Heineken, which has its Irish headquarters in Cork, said full-year profit will be stagnant as demand in western Europe stumbles, highlighting the Dutch brewer’s need to win the battle for full control of Asia Pacific Breweries Ltd (APB).
Heineken expects net profit before exceptional items and amortisation, and excluding acquisitions and currency swings to be “broadly in line” with the €1.58bn of 2011. The shares fell as much as 5.6%, the most in a year, as some analysts questioned whether it could meet that goal.
“The full-year guidance looks, quite honestly, pretty optimistic, particularly since western Europe isn’t going to get any better,” Melissa Earlam, an analyst at UBS in London, said.
Heineken has sought to offset the drop in demand with costcutting measures including brewery closures.
It raised its offer last week to gain control over APB after a month-long tussle to prevent a company connected to a Thai billionaire from disrupting its hold.
Heineken’s volume of beer sold in the first half rose 8.3% in Asia, the company’s fastest regional pace, while it dropped 2.9% in western Europe, Heineken’s biggest market.

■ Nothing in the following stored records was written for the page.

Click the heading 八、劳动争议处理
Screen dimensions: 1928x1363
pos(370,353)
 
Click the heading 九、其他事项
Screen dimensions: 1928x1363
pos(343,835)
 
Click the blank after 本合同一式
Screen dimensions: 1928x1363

“The business of APB provides direct access to two of the world’s most exciting growth regions for beer — South-east Asia and the Pacific Islands, and China,” chief executive Jean-François van Boxmeer said. “We are working towards a swift completion of the transaction.”
Heineken said it offered to buy its joint venture partner Fraser & Neave’s 40% stake in APB for about €3.5bn.
The company will focus on the integration of APB and growing brands in the region after the acquisition is completed, Van Boxmeer said.
Heineken, which controls about 8.8% of the global beer market, has the smallest emerging-markets presence of the world’s big three brewers. About 37% of operating income came from western Europe last year.
First-half earnings before interest and taxes, excluding some items, were €1.27bn, Heineken said. That compared with the €1.31bn average estimate of analysts.
Earnings slid 14% in western Europe. Heineken
announced a new savings programme in February, focused on more efficient global purchasing of commodities and services, to save €500m by 2014. The company had €85m of pre-tax savings in the first half.
Production costs will rise 8% this year, after the price of goods to produce its beer increased 6.9%.